3. Franchise Term and Renewal
The contract will specify:
- The length of the initial term (often 5, 10, or 15 years)
- Whether you have the option to renew, and under what conditions
- Whether there are fees or upgrades required to renew
Don’t assume renewal is automatic. Some agreements allow the franchisor to deny renewal if performance standards aren't met.
4. Operational Requirements
This section governs the way you must run your business, including:
- Hours of operation
- Approved suppliers
- Training and staffing requirements
- Customer service protocols
- Marketing guidelines
In short, you’re agreeing to follow the brand’s playbook — which is a good thing if you value support and structure, but may feel restrictive to entrepreneurs who want to innovate or deviate from the model.
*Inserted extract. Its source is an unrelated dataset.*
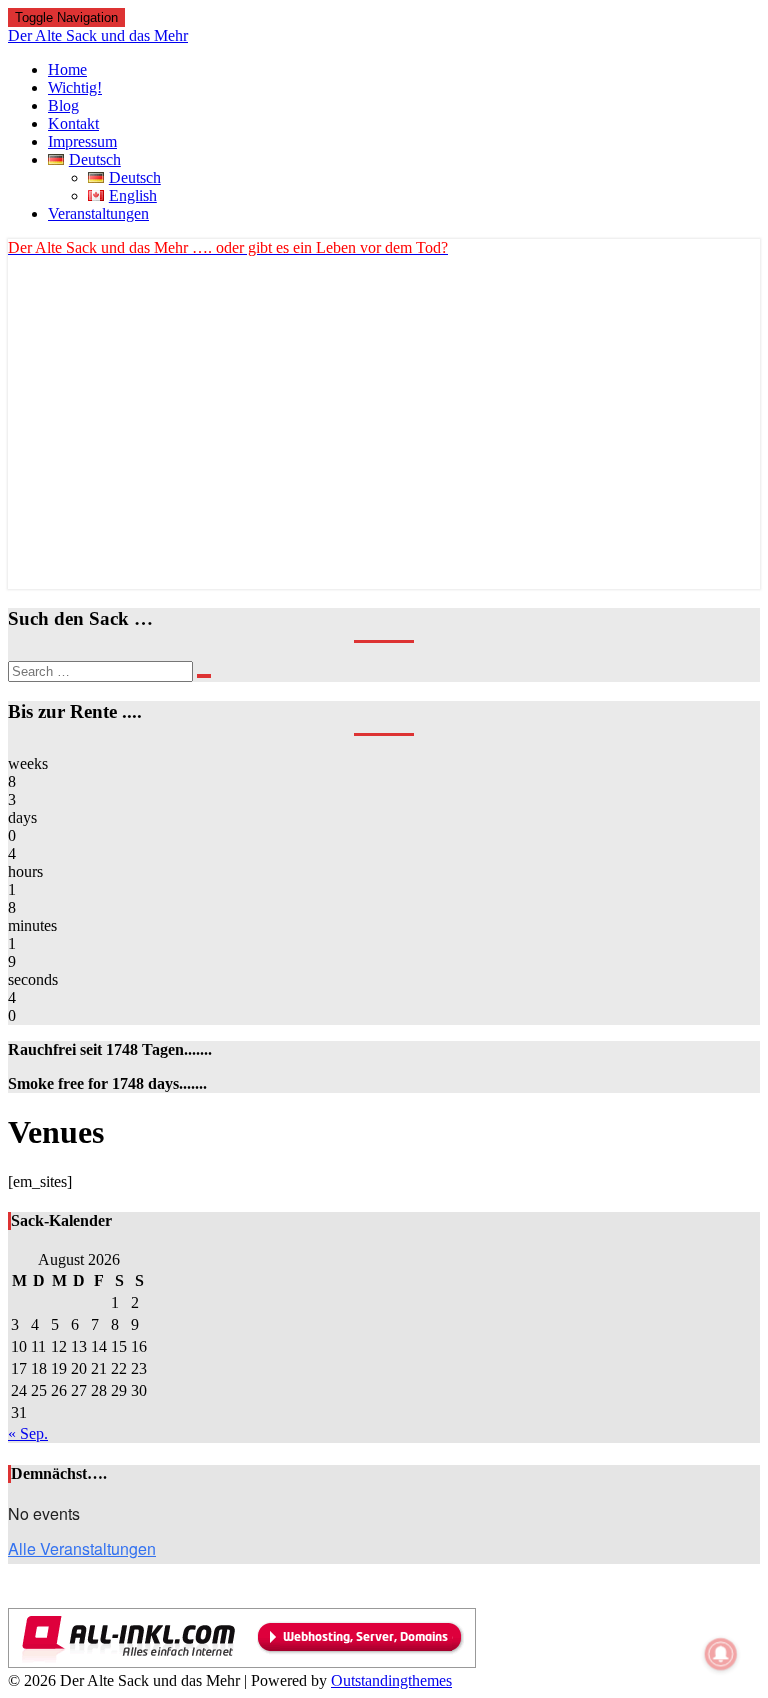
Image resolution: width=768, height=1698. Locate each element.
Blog (63, 105)
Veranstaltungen (98, 213)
5. Exit and Transfer Rules
You’ll also find:
- Terms for selling your franchise
- Franchisor approval processes for new buyers
- First right of refusal (the franchisor may choose to buy it back)
With an aging population of franchisees, resales are a growing trend. Make sure your exit strategy is supported by a clear and fair transfer clause.
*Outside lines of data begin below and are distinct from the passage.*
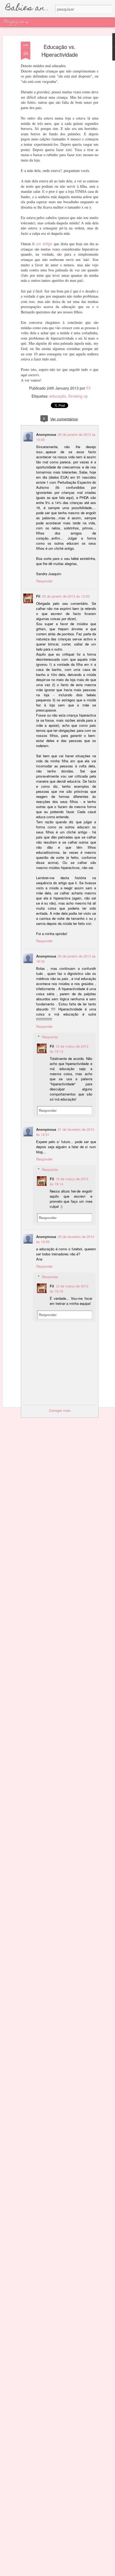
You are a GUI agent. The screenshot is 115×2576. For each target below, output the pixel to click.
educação (57, 396)
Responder (44, 580)
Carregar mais (60, 1410)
6. Restrictions and Non-Compete Clauses
Franchise agreements often contain clauses that prevent you from:
- Operating a similar business during or after your franchise term
- Hiring employees from other locations
- Using the brand’s systems or suppliers outside the franchise network
Non-compete clauses are facing increased scrutiny and legal challenges. Check for state-specific restrictions and ask your attorney how enforceable your agreement’s clauses are.
7. Dispute Resolution
Many franchise agreements require mediation or arbitration instead of court litigation. This section will detail:
- Where disputes will be handled (jurisdiction)
- How disputes will be resolved
- Whether class action suits are waived
Arbitration is often faster and cheaper, but it can also limit your legal recourse. Know your rights before signing.
Final Thoughts: Read, Review, Repeat
A franchise agreement is long, legal and full of implications — and while it’s based on the Franchise Disclosure Document (FDD), it’s the final version you’ll be held to. That’s why it’s critical to:
- Hire a franchise attorney to review the agreement
- Clarify anything you don’t understand
- Negotiate terms when possible (some elements may be flexible)
Franchise success starts with smart decisions. Understanding your franchise agreement is the first step in protecting your investment and building a business you’re proud of in 2025 and beyond.